I was on the bus the other day with my son and a woman standing next to me pinched his cheek. He didn't like it. When she leaned over to do it again I looked at her and said: 'Please don't do it again. He doesn't like it'. I got 'the look' from most people who heard what I said...

Imagine, though, that it is a slightly different scenario: I was on the bus the other day with my husband and a woman standing next to me pinched his cheek. He didn't like it... I find it hard to even finish the story without it sounding ridiculous in my head.

I started wondering why is it that some people feel free to do things to babies they would not dream of doing to ... other people? It is probably especially visible with regards to strangers - I don't think anyone would ever stroke, touch, poke, pinch (the list goes on) another person on the bus. Unless that person is a baby. Why is it then? Is a baby not a person?

This goes along with all the thoughts on interrupting babies (see Janet's, Nadine's) - I don't think anyone would want to (seriously!) interrupt me while I'm trying to work something out, but I constantly see people picking up babies, who are clearly in the middle of something, without a word of warning leaving them with their mouth wide open... this also goes along with all the thoughts on talking and informing your child on what you're doing - I can't imagine anyone getting up and leaving a room full of people looking at him without a word (how rude would that be), but we constantly do it to babies and wonder why they're upset...

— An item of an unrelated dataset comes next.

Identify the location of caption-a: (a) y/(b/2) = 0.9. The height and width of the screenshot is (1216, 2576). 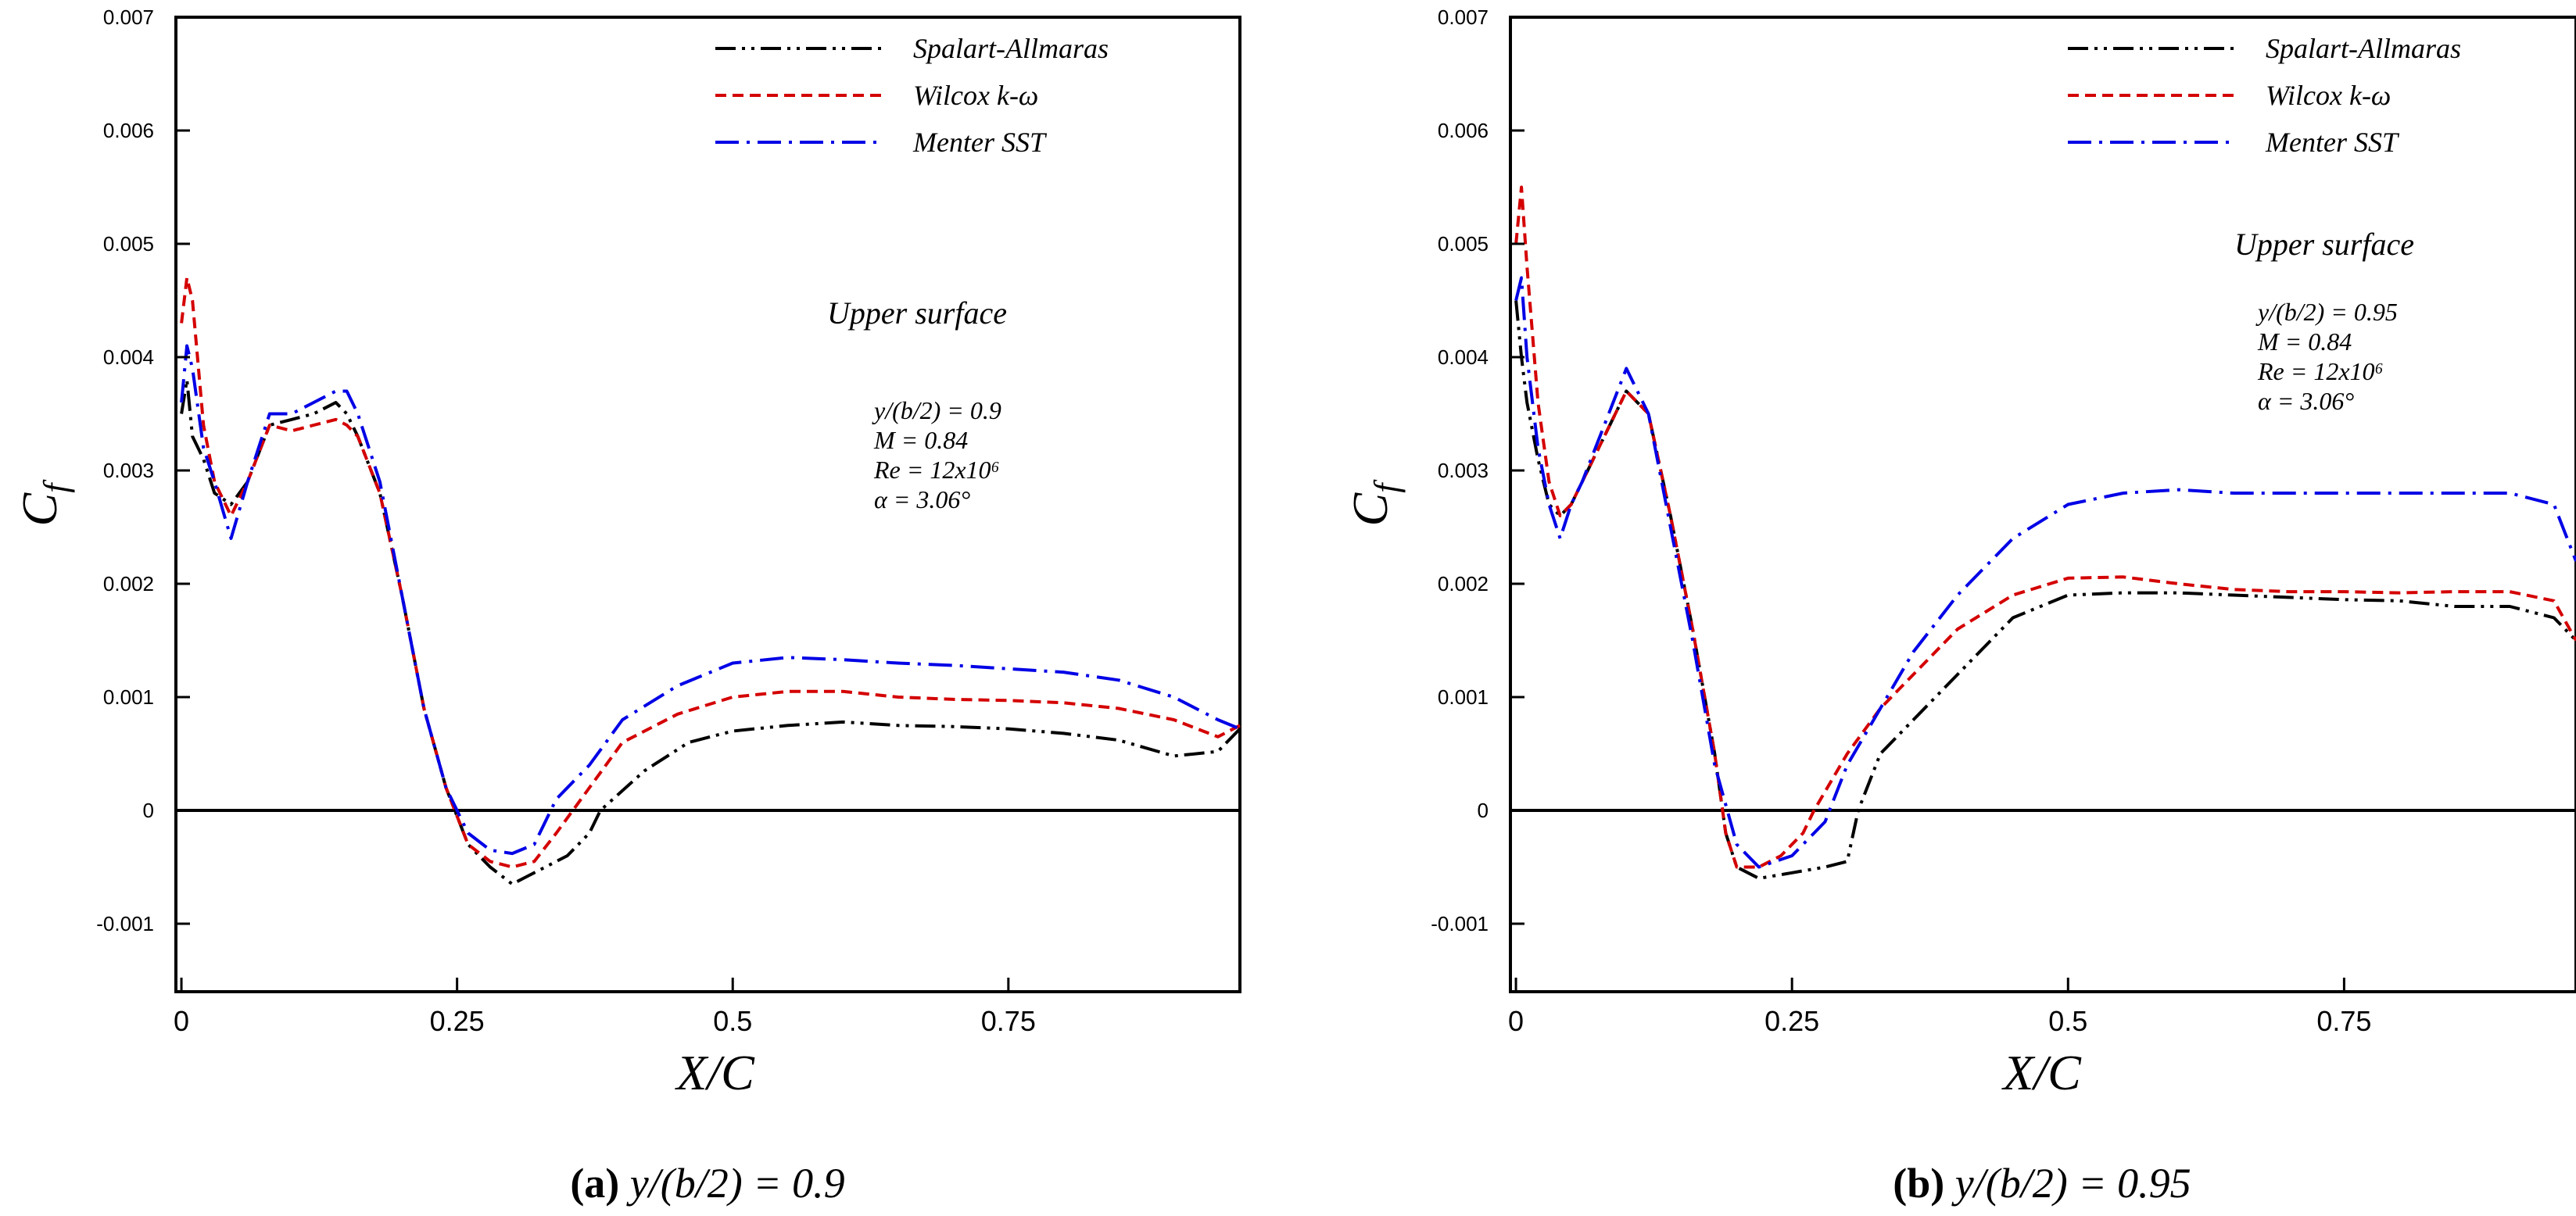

I think this goes along with having our world clearly divided into 'children' and 'people'. And I think I finally understand what Janusz Korczak might have meant when he said: "There are no children; there are people' (although I'm sure he meant much much more that just that).

So when do we start treating children as people? When they start walking? Talking? Go to school? Leave the house? When we need their help?

In our road through parenting so far I think what has helped us immensely in treating our son with the respect he deserves as a person, was to always ask ourselves: would I do it to another adult? And yes, children are not adults, they are different in more way than we can count. But they are also similar in more ways than we are normally aware of.

This might be a bit more thinking than a simple pinch on the cheek should get, but I have found that respecting a baby is often not the most natural thing to do. And respect is most definitely something we all deserve.